Drake University communicates key data points through updates rather than a dashboard in hopes to keep its campus community focused on the most current numbers of positive tests for COVID-19. “Senior administrators are being pointed and precise in their communication, and that is not always well-received by those who want every piece of data imaginable. By keeping people focused on what matters most, our senior administrators believe they can best reinforce the necessary behaviors that will keep campus safe and healthy,” Remund said.

Other institutions have also stepped into a new role as a public health source of information for their communities. Researchers from The University of Alabama at Birmingham’s (UAB) developed a mobile app, Healthcheck, to help institutions assess symptoms and exposure history among their campus. It is now being used at college and university campuses across the state.

Photo by Vasily Koloda on Unsplash

“A couple of highly talented faculty members from the UAB School of Health Professions began assessing symptoms statewide through a another app, ‘Help Beat COVID-19’, that involved into Healthcheck,” Dr. Lori McMahon, Ph.D., dean of the UAB graduate school, said. “It became clear that a similar tool would be great for assessing coronavirus symptoms daily among college students. The partnership further developed with the UAB Department of Information Technology and the Alabama Department of Public Health, where Healthcheck became the standard for higher education institutions to use as students, faculty and staff returned to campuses across the state,” McMahon said.

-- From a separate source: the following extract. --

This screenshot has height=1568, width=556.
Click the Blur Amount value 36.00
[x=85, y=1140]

One key to the universities’ responses to the community was making use of their expert physicians, as well as the deans of the schools of medicine and public health. “Having those experts be one phone call away and asking, ‘What do we need to be talking about, what do we need to be thinking, what do we need to communicate?’ and having them be so willing to help definitely assisted in forming our strategies,” McMahon said.

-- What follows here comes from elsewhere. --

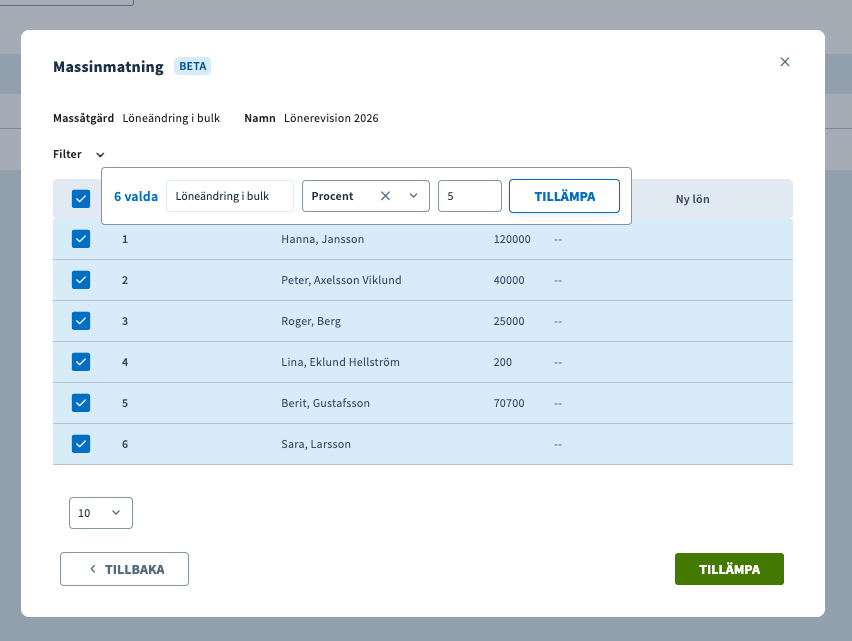
Task: Uncheck the row for Hanna, Jansson
Action: (81, 239)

No matter the institution, big or small, Ron Culp, professional director of the public relations and advertising M.A. program at DePaul University, advises colleges to make the best of what they’re doing now. “Try to turn the negatives into forward-looking discussions that will better prepare future leaders to not ignore the possibilities of pandemics, social unrest and climate change,” Culp said.

Current events couldn’t be a better reference for his classes this fall. “By chance, my fall course couldn’t be more relevant — Diverse Voices in Communications. We’re studying all areas of diversity, equity and inclusion, including ageism,” Culp said. He uses Twitter to follow student insights through #DiverseVoices and #PRAD595.

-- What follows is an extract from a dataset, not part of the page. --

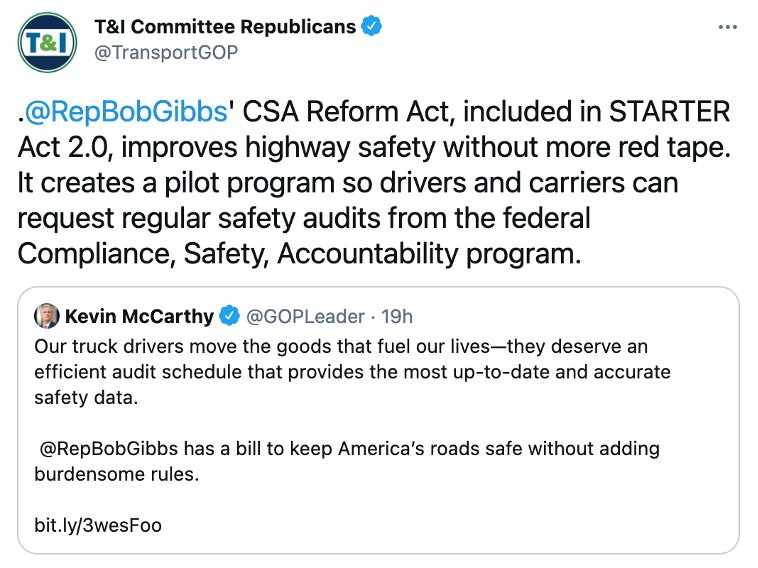Click the @GOPLeader handle
This screenshot has height=568, width=758.
305,316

Diversity is another key to success in communicating during the pandemic, according to McMahon. “UAB developed key task forces and teams who have different perspectives and who appreciate the complexity of a university and all of the stakeholders. The diversity of the leaders involved in planning and decision making was key to ensuring the communication was understandable by all groups on our campus,” McMahon said. “Having a group of people with different perspectives, who appreciate the complexity of a university and all of the stakeholders so that the communication is understandable by all groups we have to communicate with is so important,” McMahon said.

Despite the challenges of communicating in a time such as this pandemic, Dr. Remund said there is nothing more important than the work he is doing now. “The work we are doing on the communications front is vital – to helping the campus community stay safe and healthy, and also to help foster a sense of trust and togetherness. I have managed through countless crises in my career, but this is already one of the longest and certainly the most complex,” he said.

As most faculty and staff look toward the future with hope for the spring semester, there are darker speculations about which institutions will thrive in spite of COVID-19, and which ones will fall. One thing’s for certain: How colleges have communicated to their communities and students will play a key role in their fates.